I cannot agree on principle that the stock is the equivalent of the chattels for the purposes of the creditors; that depends upon whether on execution sale the stock will realize as much as the chattels, which every one who has any experience knows it generally will not. A judgment creditor must therefore in practice 'buy in the stock at the sale, and then try to get possession of the chattels and sell them. He may or may not succeed in this without substantial delay or hindrance.
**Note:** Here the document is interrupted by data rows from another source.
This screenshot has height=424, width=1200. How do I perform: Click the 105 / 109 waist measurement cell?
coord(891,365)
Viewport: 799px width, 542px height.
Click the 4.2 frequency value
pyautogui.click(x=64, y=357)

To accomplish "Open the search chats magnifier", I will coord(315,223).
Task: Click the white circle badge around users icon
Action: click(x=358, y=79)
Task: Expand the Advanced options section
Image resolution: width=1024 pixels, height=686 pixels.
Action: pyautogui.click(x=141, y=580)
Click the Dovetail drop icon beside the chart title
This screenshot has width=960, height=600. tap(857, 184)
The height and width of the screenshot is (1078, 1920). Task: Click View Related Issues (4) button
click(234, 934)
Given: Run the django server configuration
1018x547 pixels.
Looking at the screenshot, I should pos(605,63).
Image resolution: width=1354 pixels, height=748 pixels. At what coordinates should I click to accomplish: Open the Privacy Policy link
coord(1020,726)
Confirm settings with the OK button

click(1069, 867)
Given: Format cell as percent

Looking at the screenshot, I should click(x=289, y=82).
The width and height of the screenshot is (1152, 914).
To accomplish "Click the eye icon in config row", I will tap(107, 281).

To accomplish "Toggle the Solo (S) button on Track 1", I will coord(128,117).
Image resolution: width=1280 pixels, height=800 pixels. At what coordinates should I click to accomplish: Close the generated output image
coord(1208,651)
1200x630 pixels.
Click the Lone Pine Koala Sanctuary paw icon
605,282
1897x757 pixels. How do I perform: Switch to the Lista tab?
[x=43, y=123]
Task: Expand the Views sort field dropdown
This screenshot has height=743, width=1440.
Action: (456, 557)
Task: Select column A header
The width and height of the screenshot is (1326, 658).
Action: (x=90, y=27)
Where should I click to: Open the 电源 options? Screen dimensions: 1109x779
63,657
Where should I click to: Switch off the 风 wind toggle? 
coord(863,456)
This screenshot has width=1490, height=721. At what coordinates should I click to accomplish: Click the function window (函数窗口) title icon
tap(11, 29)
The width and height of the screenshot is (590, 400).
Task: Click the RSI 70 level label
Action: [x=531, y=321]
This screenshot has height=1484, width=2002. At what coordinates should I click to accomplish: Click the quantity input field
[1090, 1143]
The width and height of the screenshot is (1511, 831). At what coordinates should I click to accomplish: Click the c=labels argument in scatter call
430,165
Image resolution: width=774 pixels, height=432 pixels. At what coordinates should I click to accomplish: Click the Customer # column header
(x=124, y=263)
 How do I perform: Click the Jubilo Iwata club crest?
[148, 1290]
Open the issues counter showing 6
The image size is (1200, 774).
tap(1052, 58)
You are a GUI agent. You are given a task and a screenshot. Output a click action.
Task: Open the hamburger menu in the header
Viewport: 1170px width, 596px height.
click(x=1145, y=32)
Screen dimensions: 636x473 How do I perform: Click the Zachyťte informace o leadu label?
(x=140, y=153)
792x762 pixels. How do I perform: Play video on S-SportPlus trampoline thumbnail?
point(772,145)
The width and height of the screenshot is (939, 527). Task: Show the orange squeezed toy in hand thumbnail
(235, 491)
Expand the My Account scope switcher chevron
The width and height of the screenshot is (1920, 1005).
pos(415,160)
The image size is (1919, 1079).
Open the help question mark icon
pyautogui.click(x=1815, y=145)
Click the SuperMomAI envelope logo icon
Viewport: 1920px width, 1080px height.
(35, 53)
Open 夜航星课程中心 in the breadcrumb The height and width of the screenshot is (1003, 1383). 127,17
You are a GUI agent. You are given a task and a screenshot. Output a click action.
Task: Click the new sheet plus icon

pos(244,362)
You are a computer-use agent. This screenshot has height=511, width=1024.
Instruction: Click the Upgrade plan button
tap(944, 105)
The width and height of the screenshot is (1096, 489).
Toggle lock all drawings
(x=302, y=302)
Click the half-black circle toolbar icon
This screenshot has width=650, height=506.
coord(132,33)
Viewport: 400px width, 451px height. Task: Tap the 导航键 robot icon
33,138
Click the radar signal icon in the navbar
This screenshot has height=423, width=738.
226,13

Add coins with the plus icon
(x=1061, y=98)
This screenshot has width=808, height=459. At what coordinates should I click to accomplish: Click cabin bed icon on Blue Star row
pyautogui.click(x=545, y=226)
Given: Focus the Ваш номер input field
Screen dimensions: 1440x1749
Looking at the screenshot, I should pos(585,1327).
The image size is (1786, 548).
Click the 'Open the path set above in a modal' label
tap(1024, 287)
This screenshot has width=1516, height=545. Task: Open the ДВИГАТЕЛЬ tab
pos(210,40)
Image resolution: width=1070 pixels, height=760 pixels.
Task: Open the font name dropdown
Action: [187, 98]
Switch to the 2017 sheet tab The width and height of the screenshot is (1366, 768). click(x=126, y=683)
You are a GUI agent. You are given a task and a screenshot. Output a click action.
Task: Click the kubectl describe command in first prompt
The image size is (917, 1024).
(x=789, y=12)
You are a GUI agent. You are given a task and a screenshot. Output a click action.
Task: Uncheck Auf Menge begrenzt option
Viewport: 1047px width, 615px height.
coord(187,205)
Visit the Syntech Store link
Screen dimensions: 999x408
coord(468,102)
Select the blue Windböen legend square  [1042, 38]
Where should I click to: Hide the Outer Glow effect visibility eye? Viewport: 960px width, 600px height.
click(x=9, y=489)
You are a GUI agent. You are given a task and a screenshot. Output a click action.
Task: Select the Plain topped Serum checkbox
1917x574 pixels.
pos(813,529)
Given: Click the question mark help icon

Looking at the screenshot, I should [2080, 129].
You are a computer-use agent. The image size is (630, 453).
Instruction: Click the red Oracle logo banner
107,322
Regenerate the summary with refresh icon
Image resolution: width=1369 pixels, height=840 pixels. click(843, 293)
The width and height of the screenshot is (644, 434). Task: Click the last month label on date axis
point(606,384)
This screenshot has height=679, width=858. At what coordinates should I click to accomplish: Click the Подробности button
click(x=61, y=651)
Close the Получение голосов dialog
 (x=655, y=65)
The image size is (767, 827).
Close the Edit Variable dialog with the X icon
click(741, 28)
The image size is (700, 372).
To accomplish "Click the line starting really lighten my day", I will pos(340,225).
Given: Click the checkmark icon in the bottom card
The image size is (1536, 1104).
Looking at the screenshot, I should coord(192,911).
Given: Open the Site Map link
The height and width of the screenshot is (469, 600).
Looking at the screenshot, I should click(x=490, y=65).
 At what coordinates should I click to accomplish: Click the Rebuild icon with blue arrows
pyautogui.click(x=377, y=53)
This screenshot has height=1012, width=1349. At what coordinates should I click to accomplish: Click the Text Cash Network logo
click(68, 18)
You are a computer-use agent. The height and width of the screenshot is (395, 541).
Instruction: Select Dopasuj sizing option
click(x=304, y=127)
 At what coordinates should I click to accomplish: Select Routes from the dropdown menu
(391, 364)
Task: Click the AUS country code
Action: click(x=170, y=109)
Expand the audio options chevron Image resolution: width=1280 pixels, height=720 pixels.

That will depend upon how surely he can disregard the corporate form, which in turn depends in part upon whether he is the only shareholder, and whether there have been debts contracted by the corporation. Even then he must have another sale. I do not believe that the law should tolerate any such embarrassments to creditors, when they result from mere contrivances to effect just what they do effect, and are not the incidents of a genuine effort to conduct the insolvent’s affairs in his own interest.

*142In re Julius Brothers, 217 Fed. 3, 133 C. C. A. 328, L. R. A. 1915C, 89, gives no color for any such ruling. In that case the consideration, which was adequate in amount, consisted of cash, and was to be at once distributed among all creditors unconditionally. At least that was the theory adopted by the Circuit Court of Appeals, whatever may have been the facts. 209 Fed. 371.

In view of the foregoing, the sale in the case at bar must be held to be fraudulent. It certainly was not in the course of the general business of the bankrupt. It was only designed, as he admits, to change the rights of his creditors, and, indeed, it was to prevent his landlords from collecting their debts at all. I do not think that this intent was so abortive, by virtue of their right to levy on the, stock, as to make it an irrelevant futility.

It is therefore unnecessary to determine the very vexed question whether an assignment for the benefit of creditors should be a bar to discharge. That it is a conveyance which may be set aside within four months under Bankr. Act July 1, 1898, c. 541, § 67e, 30 Stat. 564 (Comp. St 1913, § 9651), is certainly true. In re Gutwillig, 92 Fed. 337, 34 C. C. A. 377; In re Beisenthal, Fed. Cas. No. 1,236, 14 Blatchf. 146. Yet after the period of four—or, under the act of 1867 (Act March 2, 1867, c. 176, § 35, 14 Stat. 534), six—months has expired, it is valid. Mayer v. Hellman, 91 U. S. 496, 23 L. Ed. 377. It may he urged that the same conveyance cannot be fraudulent for four months, and not fraudulent thereafter; but that is the effect of these decisions. It is no more inconsistent to say that the same conveyance may not be fraudulent, under section 14b and yet be such under 67e. The decision of this question is not necessary for disposing of this case, because from any aspect this conveyance delayed creditors.

Petition dismissed; order affirmed; discharge denied.